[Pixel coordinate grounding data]
....................

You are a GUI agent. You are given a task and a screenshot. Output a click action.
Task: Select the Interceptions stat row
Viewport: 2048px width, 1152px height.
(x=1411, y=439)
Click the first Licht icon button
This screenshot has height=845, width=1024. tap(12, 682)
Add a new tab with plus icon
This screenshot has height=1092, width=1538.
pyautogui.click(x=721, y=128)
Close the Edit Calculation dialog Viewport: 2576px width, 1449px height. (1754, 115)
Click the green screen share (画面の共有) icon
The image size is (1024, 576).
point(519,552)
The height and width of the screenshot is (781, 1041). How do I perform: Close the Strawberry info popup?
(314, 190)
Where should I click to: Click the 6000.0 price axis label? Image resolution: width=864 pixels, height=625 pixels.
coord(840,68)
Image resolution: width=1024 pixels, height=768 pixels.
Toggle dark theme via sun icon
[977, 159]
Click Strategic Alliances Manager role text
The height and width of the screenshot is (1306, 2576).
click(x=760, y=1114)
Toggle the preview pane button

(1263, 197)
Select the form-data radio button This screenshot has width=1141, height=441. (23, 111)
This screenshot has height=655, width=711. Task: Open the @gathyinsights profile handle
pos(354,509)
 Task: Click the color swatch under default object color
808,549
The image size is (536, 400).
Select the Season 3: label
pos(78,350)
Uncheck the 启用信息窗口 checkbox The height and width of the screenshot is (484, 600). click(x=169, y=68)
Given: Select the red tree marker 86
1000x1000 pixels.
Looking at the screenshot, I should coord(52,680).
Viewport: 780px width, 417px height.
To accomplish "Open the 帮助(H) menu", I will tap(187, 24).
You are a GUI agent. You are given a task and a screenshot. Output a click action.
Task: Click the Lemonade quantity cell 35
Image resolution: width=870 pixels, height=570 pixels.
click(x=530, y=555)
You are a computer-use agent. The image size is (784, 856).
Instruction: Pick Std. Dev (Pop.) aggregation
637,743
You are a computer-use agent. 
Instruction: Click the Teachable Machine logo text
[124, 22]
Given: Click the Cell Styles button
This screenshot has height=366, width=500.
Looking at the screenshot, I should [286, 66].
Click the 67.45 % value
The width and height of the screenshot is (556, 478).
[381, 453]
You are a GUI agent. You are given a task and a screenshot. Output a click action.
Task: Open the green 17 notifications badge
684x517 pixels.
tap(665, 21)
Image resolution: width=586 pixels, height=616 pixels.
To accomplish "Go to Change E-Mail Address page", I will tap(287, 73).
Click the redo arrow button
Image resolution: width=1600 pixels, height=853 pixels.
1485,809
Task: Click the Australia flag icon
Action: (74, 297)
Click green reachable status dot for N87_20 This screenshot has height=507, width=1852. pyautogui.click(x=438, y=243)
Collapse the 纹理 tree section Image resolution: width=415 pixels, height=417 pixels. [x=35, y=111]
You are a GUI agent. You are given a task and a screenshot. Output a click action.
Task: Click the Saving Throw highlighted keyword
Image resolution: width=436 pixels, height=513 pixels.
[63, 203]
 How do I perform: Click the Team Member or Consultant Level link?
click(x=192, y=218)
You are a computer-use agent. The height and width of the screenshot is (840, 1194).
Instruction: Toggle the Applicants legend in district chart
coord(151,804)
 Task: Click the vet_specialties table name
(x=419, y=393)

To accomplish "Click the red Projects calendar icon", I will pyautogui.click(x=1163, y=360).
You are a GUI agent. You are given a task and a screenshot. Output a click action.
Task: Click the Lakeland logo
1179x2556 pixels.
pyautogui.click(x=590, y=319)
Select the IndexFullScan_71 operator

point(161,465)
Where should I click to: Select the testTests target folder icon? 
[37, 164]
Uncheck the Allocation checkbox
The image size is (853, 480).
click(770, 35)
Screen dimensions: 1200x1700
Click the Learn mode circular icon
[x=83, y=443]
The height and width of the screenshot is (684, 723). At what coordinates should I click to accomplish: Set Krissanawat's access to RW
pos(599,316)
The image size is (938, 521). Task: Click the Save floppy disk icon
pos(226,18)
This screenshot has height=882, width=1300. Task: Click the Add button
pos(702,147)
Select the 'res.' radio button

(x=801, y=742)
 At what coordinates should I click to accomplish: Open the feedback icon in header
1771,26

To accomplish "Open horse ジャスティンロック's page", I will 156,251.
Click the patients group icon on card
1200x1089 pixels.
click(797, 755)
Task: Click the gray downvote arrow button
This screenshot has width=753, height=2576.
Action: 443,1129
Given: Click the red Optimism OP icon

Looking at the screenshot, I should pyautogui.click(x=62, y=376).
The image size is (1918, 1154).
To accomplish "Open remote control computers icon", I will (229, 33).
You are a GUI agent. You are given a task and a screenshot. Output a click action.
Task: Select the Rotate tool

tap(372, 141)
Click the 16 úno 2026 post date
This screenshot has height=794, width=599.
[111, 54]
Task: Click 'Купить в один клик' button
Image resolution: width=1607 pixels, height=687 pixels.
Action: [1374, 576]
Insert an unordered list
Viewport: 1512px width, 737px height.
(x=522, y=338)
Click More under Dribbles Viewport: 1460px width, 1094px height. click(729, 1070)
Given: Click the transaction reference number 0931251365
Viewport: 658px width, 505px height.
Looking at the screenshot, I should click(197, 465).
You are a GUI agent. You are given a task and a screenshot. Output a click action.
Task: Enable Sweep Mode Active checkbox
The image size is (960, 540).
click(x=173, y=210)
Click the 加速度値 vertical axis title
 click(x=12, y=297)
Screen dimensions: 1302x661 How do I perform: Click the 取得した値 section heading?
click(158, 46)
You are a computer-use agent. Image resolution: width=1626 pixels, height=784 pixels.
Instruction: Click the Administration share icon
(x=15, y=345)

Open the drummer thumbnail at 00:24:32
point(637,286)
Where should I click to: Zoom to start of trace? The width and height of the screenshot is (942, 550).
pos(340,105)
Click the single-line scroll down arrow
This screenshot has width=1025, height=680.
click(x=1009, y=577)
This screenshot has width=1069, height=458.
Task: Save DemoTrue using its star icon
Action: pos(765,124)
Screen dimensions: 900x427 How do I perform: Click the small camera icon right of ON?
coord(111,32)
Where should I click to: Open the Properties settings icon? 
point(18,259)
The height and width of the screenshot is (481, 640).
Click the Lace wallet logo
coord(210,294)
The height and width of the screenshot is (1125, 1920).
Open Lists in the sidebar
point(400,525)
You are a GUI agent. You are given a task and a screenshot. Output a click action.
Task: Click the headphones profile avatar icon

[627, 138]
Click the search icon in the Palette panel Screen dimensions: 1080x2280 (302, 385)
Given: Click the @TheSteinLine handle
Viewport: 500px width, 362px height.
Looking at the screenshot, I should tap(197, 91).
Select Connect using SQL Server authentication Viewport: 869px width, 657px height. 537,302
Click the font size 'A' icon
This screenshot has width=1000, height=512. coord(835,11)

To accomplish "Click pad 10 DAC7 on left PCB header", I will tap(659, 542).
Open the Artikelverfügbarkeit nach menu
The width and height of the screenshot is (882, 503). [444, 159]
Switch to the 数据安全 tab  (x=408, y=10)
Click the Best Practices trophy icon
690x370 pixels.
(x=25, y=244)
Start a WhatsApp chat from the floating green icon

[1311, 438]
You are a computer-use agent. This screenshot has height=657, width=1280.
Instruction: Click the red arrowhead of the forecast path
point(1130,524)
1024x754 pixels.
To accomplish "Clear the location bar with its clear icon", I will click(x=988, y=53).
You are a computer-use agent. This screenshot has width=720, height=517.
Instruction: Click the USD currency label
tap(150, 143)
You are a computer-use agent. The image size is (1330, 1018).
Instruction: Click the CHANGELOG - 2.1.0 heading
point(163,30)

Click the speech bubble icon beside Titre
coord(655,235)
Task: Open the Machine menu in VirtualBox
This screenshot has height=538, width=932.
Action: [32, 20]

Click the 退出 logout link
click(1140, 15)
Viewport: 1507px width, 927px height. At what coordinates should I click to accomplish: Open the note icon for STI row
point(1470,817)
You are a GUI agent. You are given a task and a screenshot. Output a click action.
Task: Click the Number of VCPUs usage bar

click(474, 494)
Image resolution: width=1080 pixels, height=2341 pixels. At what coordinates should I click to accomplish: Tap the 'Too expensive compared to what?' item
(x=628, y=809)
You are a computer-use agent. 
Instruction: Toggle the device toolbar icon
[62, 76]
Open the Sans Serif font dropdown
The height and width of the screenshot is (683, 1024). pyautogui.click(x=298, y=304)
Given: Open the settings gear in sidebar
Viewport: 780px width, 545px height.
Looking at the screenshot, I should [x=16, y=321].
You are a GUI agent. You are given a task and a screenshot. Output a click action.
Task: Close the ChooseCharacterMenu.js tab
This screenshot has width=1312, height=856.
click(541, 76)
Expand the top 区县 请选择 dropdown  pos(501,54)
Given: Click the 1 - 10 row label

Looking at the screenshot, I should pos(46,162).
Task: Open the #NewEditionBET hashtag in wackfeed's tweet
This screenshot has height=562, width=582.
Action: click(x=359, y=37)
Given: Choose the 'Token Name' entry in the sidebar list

....................

▶ _WORK TO COMPLETE_:
For the word "with", show every line of the entries that holds it.

▶ _TASK SOLUTION_:
Add a new tab with plus icon
To accomplish "Clear the location bar with its clear icon", I will click(x=988, y=53).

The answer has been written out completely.